You start off in a small town. There is a Food Store in the middle of town. Its big. There are all sorts of small shops and houses around. The house that you start in will have around 4 weeks of food. (unless your barly getting by)

To join you will need.
Name:
Age:
Career:
Bio:

You can be normal guy in a house with a steady job or some-one barly getting by. (Base it off you if you want )

Again: if you feel like you want to GM then just PM me.

My character is...
Name: Draval Scotinus
Age: 23
Career: Chef at local restaront
Bio: Draval lived a normal life. He passed universaty and was hired as a chef at the fast food resaront "A&A". He lived at home ny himself. A normal house. He was living a good life. And when this happened to him, he was shocked. He started stock piling food and water. He has raided the food store afew times. Barly getting away with his life. Ever since then he has looked for other surviviers.

Edit: As far as your characters know: There are only immune to the airborne strand. And yes the zombies are the slow lumbering kind.


----------



## Captain Stillios (Mar 8, 2009)

Name: Ben Stillios
Age:29
Career: Gun salesman/Ex army 2 years service
Bio: Loves guns more than most things however he will give them to others when need be, he isnt a great shot however he is practicing, while still being physically fit. Tall, strong and quiet.
He was supprised to find one day that a zombie had walked into his store (which is how he found out) before killing it with a shotgun and then thinking 'Alaska here I come'.

Hope this is better.


----------



## darkreever (Apr 3, 2008)

Its your RP Android, so no one should be taking it over unless you yourself don't want to be the GM and are intending on standing down.

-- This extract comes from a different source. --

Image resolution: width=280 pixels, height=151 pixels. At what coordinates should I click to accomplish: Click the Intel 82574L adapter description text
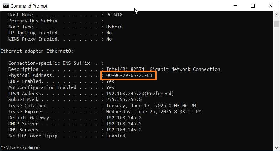click(x=163, y=69)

That being said, I do hope you understand what you are choosing to get into, the work that creating and GMing an RP will require, and have/are doing enough planning for it.

Maybe consider requiring a bit more in the character template your using; like the age and appearance of characters. 



Stillios; a gun nut, crack shot, physically fit, stealthy guy..you think maybe he shouldn't also be able to fly? Have one thing a person is good at, everyday people are rarely good at everything, we have our flaws and that along with personality is what makes a character stand out.


And for everyone/anyone else looking to join, remember that if this takes place in a small town then you all, or many of you, may know each other and some may even work together. There is nothing wrong with speaking with another member and creating a pair of characters with history together.


----------



## marxalvia (Oct 6, 2008)

I'll join,

Name:Will(iam) Popelka
Career: Job seeker 
Bio: Recently left the military due to psychological reasons, weak in upper body strength, can run 2 miles in 15 minutes, shoots better then average, loves swords and knives and maps, is 6' tall, brown hair, blue-green eyes, 175lbs. He is currently looking for a job. Age 24. 


Is this all right? Also, do we get any weapons?


----------



## Android089 (Apr 21, 2009)

thank you darkreever...

Ill add some more character template info

As for weapons you start with nothing. Make your own, or find them. You start in a house so you can use everyday objects to use as weapons.

Ill GM this but Im just saying that if some-one feels they can do a better job Im willing to give them the RP

marxalvia: you are in
stillios: Can you tone him down abit? He seems a little to good right now.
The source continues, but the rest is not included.